Оказалось, что секретарша приемной комиссии. Как всегда отыскались такие, которым все и всегда известно. Тот, с трубкой, худой и сутулый, — Гапоненко, завуч. Крючконосый и толстый, с брюхом, — новый директор, Досекин, будет вести ихний набор, первый курс. Говорят, перебуторил он тут всех прежних художников-педагогов, некоторых уволил, наприглашал много новых, из академии, из старых оставил одного только Норина… Ну, этого-то не больно уволишь, в Москве учился, у самого у Серова. Высокий, с длинными волосами, с кольцом золотым — Мерцалов, искусствовед, из новых, из приглашенных, будет читать лекции по искусству и вести второкурсников. Вот, говорят, кто — сила!..

Наконец появился и Славка. Вышел с убитым, потерянным видом и сразу отправился в общежитие. Сашка же с Колькой спустились по улице вниз, в магазинчик, где продавались краски и прочие принадлежности живописи, но, поглазев, ничего не купили. Побродив по базарной площади среди мужиков, лошадей и телег, отправились вслед за Хамушкиным.

4

На другой день сдавали экзамен по рисованию. Прошел он спокойно. Следующий оказался свободным, но все в этот день томились, ползали, словно осенние мухи, по коридорам и возле дверей канцелярии в ожидании, когда же вывесят списки.

Вот наконец-то и списки готовы.

Топочущим стадом взлетели по лестнице вверх, стали толкаться и тискаться возле приколотых к стенке списков.

Сашка продрался к спискам одним из последних. Пробежал глазами колонки фамилий и, не обнаружив своей, принялся читать еще раз, чувствуя, как все у него холодеет внутри. Перед глазами мелькали Абрамов, Акинфов, Борисов, Глущенко, Рябоконь, даже Хамушкин был, его же фамилии в списке не оказалось.
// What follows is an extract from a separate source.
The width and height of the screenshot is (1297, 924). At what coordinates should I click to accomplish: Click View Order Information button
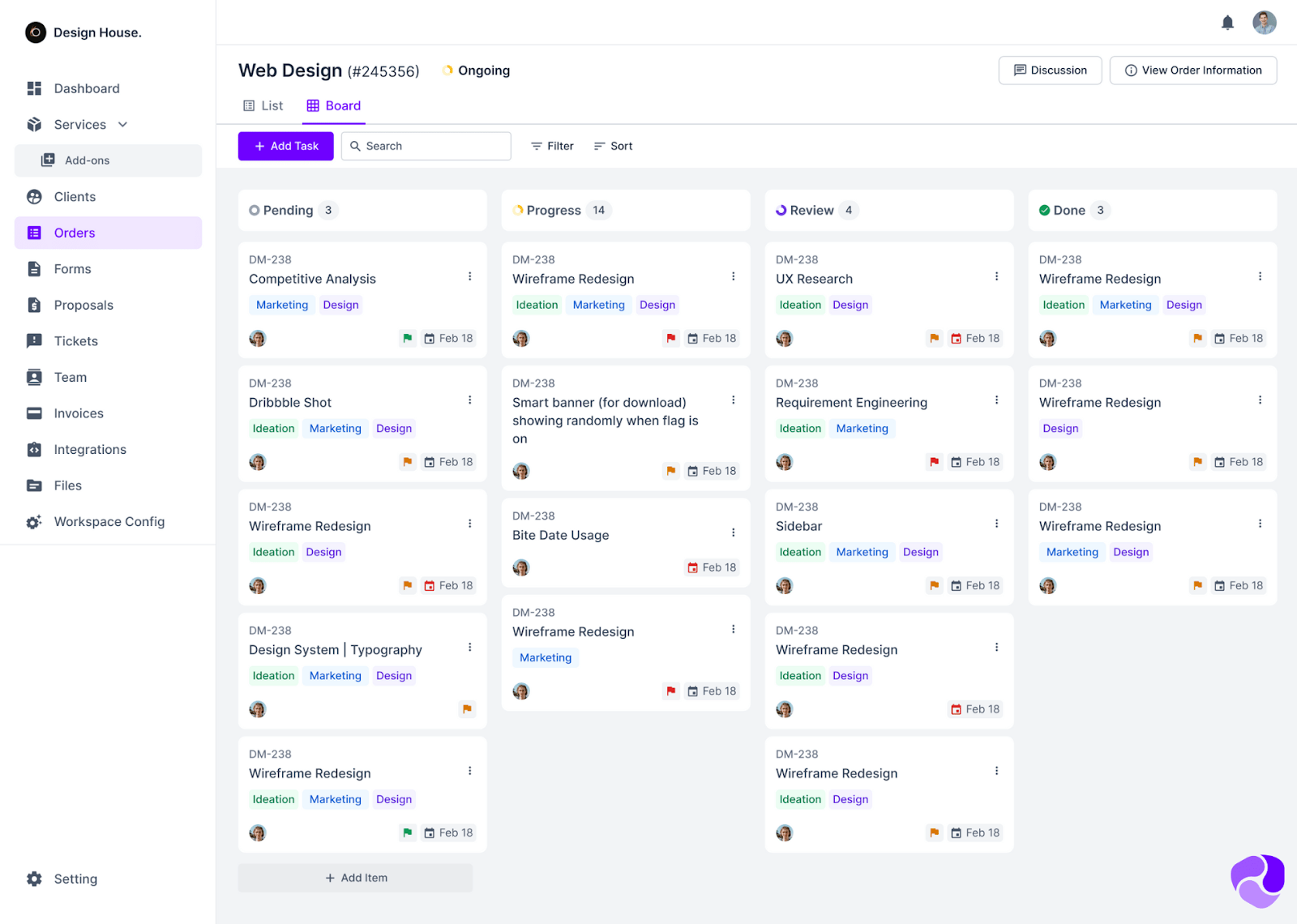[x=1192, y=71]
Но как же, не может же этого быть… Неужели, как в прошлом году, опять возвращаться домой, где мать снова встретит его слезами, начнутся укоры, попреки; снова волчьи глаза отца за столом, этот его сернистый, горящий неприязнью взгляд: щи-то садишься жрать, а ты на них заработал?!

Тело то обдавало жаром, то обносило холодом. Отошел от стены убитый, с низко опущенной головой.
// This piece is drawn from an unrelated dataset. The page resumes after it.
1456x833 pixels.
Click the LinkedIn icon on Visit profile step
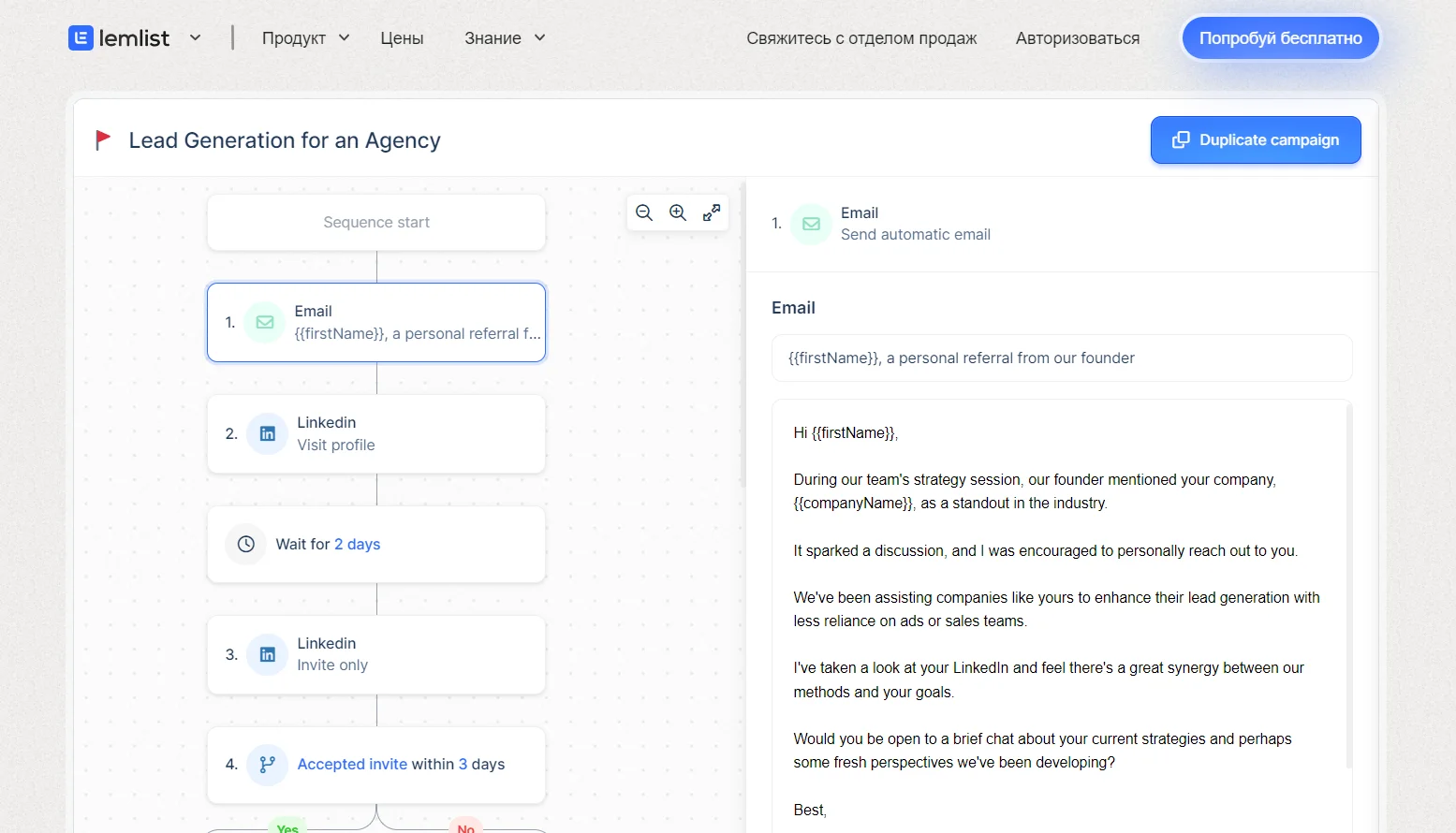[x=267, y=434]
В коридоре догнал его весь сияющий Колька:

— Поздравляю тебя, уважаемый!

— С чем?!

— Вот тебе на!.. Ты что, разве списков не видел?

Оказалось, что Сашка искал себя в списках отчисленных, до того очумел.

Словно камень свалился с души. Не удержался и вместе с Колькой снова направился к спискам, чтобы собственными глазами увидеть свою фамилию.

5

В общежитие оба ввалились веселые, полагая, что, если счастливы сами, не может не быть счастливым и весь остальной мир. Между тем веселились не все. Отчисленные, с осиротевшими лицами, угрюмо и молча укладывались, собираясь домой. Кой у кого запухли глаза, были заметны полоски высохших слез на щеках. На Славкином месте кто-то валялся, закутавшись с головой одеялом. Сашка откинул край одеяла, взглянул.